Owner of Guardian Angel vows to keep serving community

SAN ANTONIO, Texas – The owner of a longtime South Side daycare destroyed by fire early Friday morning is vowing to keep doing what he can to help the community.

“It has to go. It has to keep on going. I don’t know how, but we’re gonna make it,” Eli Guerra said while fighting back tears.

Guerra showed up a few hours after his Guardian Angel Child Development Center went up in flames around 5 a.m. Friday.

When he arrived on scene in the 1600 block of Pleasanton Road, the building that had been a community staple for decades was showing signs of heavy damage with smoke and flames still billowing from it.

San Antonio firefighters received a call about the fire and responded with more than 30 fire units. They used four different aerial ladder trucks to dump water from above the building.

Joe Arrington, a public information officer, said crews could see flames and smoke showing inside the back portion of the U-shaped building.
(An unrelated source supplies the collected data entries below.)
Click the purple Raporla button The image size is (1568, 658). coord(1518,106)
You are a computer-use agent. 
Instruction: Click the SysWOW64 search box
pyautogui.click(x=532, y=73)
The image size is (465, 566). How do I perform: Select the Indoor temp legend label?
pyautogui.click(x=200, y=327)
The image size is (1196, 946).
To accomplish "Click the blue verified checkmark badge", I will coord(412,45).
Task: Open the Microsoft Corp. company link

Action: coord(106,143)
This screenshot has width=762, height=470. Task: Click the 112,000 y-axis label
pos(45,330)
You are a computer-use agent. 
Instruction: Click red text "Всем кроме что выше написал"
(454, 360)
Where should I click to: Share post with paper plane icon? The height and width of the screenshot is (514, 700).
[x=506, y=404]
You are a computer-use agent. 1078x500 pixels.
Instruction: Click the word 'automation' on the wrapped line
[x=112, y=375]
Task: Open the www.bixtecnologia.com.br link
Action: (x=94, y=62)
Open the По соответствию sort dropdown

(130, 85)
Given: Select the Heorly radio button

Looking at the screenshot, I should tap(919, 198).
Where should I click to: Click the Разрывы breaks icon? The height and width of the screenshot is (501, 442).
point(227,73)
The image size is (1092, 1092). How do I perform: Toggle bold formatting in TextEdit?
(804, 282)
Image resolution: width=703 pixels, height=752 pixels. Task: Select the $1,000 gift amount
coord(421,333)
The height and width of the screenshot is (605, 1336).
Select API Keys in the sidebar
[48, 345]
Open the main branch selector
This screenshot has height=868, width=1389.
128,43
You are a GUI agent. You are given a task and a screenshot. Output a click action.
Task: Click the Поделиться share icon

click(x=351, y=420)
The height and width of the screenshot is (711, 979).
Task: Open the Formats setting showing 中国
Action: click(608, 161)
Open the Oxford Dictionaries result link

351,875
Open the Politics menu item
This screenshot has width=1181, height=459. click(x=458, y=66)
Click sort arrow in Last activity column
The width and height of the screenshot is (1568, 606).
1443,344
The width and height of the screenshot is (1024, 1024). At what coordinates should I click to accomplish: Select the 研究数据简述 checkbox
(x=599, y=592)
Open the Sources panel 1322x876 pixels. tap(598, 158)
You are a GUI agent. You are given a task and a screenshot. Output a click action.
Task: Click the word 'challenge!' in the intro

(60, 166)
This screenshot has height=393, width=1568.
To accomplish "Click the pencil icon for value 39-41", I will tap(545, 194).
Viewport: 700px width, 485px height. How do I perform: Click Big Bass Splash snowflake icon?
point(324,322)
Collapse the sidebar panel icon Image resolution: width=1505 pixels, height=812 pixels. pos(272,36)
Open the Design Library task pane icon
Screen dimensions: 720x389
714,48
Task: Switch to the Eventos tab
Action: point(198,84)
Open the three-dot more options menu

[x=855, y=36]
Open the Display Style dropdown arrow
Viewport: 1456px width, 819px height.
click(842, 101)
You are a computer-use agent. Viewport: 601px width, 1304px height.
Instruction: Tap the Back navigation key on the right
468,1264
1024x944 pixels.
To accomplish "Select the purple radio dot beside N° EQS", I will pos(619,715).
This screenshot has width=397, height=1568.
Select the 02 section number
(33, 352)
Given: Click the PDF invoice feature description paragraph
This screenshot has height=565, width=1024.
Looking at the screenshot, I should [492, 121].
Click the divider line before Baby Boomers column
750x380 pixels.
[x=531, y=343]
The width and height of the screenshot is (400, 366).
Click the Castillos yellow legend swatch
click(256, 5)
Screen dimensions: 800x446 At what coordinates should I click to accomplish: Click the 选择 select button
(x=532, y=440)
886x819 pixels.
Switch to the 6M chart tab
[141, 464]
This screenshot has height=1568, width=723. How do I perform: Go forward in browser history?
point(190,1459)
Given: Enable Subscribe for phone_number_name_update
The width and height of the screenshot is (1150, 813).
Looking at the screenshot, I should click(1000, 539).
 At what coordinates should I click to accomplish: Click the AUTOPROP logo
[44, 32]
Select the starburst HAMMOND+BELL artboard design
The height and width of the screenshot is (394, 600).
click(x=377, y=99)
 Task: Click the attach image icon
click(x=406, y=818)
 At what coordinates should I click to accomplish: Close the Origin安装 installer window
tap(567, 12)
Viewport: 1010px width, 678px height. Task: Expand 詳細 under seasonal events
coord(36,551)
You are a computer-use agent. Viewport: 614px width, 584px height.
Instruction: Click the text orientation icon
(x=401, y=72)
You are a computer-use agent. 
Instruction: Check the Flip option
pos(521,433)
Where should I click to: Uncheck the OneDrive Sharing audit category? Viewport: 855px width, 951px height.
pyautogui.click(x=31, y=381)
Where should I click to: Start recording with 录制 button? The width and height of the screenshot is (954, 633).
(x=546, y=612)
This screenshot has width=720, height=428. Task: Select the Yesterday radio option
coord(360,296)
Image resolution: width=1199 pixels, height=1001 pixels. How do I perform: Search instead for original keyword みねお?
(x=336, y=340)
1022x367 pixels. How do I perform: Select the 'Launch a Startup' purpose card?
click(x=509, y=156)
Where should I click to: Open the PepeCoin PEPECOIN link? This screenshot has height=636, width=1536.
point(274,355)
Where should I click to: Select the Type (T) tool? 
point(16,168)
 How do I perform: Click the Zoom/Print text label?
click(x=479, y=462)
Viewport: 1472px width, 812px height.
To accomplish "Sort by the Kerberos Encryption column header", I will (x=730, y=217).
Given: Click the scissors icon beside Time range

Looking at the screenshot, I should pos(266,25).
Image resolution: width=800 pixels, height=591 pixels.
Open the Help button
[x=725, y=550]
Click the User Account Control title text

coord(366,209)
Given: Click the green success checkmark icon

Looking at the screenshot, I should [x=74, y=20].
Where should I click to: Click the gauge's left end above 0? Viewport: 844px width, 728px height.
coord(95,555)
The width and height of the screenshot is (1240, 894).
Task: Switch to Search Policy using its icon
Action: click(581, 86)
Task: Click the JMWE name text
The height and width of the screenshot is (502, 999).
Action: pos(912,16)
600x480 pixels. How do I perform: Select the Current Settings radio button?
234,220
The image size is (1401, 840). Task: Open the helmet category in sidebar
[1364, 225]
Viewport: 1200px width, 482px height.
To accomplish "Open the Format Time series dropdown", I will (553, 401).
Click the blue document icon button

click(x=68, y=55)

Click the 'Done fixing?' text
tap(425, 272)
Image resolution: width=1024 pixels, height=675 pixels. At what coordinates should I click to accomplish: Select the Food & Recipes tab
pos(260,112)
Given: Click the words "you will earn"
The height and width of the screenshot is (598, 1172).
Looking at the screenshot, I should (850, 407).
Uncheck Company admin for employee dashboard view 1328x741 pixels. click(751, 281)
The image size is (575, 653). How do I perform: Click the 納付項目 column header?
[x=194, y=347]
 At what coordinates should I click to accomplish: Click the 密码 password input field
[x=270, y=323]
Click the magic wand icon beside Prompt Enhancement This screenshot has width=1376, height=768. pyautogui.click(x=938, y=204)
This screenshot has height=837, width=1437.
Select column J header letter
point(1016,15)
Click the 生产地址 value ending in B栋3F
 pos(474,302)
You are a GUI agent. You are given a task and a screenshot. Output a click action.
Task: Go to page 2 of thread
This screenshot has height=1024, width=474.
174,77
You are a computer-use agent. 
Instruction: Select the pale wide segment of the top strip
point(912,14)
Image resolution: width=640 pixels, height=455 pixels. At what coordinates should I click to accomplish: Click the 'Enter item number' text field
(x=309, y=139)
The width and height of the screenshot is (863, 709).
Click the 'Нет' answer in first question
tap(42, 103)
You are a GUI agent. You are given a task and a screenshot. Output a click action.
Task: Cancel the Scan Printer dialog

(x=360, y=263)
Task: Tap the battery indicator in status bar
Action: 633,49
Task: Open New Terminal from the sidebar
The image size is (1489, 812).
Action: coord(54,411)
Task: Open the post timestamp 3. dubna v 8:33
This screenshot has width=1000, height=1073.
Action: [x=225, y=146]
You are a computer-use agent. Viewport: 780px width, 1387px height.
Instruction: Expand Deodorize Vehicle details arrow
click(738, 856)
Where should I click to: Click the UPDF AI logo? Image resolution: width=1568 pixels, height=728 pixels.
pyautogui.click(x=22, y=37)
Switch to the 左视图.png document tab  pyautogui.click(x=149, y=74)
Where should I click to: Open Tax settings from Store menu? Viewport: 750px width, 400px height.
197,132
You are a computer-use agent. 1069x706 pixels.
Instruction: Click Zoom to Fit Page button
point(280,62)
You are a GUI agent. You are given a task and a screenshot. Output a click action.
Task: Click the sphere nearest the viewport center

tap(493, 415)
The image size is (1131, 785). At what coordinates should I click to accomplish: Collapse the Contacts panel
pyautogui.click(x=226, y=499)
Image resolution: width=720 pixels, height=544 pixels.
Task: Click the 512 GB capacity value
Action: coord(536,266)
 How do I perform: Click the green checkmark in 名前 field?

The fire quickly spread, causing damage or destruction throughout it.

Peggy Jauregui also had noticed the fire as she arrived in the area, moments before fighters, on her way to a nearby McDonald’s restaurant.

“You could see the flames from the back and coming forward and I was, like, ‘Oh!,” she said.

Because of all of the fire trucks and hoses, Jauregui was not able to drive out of the restaurant parking lot right away.

She sat in her car, watching them work and gradually seeing an important neighborhood business go up in smoke.

“This has been there for a long time, because I was raised on the South Side,” she said. “That’s sad to have the daycare go down.”

Guerra said he and his late-wife, a former Catholic nun, had built the business together starting in the 1980s.

Guardian Angel offered child care and other activities for children as well as chapel services.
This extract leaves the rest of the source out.